Wonder what old Hank’s doing…. He’s too lazy to tree a raccoon. Barking at squirrels or something?
she thought sleepily.

Then he bounded up, long ears flapping, tongue hanging out the side of his mouth. He splashed right into the water and started licking Becky’s face.

She scratched his head, murmuring, “Dumb ol’ dog.”

“Not so dumb,” a deep voice said somewhere behind her. “Came and got me. You’ve got yourself in a right predicament, haven’t you, ma’am?” A man wearing buckskins and riding a bay mare came into her sight at the stream’s edge. He dismounted, and she saw he was tall, with a sun-bronzed face and chiseled features.

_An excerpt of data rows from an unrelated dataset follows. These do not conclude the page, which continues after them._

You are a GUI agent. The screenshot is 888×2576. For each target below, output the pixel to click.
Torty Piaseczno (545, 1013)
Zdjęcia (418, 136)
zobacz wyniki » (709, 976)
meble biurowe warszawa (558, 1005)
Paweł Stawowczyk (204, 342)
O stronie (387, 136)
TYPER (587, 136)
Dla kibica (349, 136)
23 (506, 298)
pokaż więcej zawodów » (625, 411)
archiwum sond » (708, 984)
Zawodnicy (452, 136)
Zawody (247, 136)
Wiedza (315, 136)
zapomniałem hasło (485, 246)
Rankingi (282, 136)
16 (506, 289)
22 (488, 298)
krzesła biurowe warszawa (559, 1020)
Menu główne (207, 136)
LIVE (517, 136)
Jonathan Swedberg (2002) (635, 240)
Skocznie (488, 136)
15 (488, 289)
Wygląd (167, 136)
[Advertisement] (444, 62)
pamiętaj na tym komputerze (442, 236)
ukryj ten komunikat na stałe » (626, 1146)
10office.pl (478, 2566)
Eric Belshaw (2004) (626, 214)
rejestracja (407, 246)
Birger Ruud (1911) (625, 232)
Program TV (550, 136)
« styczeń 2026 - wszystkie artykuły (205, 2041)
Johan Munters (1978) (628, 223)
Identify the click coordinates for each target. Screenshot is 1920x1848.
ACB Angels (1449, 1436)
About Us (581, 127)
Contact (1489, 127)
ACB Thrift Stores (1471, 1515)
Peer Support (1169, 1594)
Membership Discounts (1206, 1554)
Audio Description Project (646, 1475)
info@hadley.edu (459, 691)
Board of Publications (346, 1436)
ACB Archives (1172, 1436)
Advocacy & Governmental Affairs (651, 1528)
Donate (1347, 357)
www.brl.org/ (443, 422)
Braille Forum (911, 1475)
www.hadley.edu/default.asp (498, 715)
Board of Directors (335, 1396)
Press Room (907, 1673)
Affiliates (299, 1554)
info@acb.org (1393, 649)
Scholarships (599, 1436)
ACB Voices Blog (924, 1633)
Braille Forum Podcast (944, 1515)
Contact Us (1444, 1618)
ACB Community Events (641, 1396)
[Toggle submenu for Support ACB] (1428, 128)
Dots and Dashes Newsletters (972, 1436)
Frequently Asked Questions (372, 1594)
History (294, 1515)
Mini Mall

“Hello,” she said lamely. “And yes, I have gotten myself into a predicament. I was going to get”—she motioned weakly toward the other side of the stream—“that redroot. Can you get me out of this?”

He waded out into the stream. “I can. When I lift the log, pull your legs out.” He reached around the log that pinned her legs, grunted, and lifted one end.

Becky waited until the pressure eased, then she leaned back and pushed with her hands until her legs came free. When she was clear of the log, he dropped it heavily. Becky sat up and then tried to stand but found that her legs were numb; she could barely move them. So she just sat. “Just give me a minute,” she said then shivered.

“Ma’am, you’re already freezing. You don’t need to sit in this cold water anymore. If you’ll allow me …?” He reached out both arms and she nodded with relief, reaching up to him.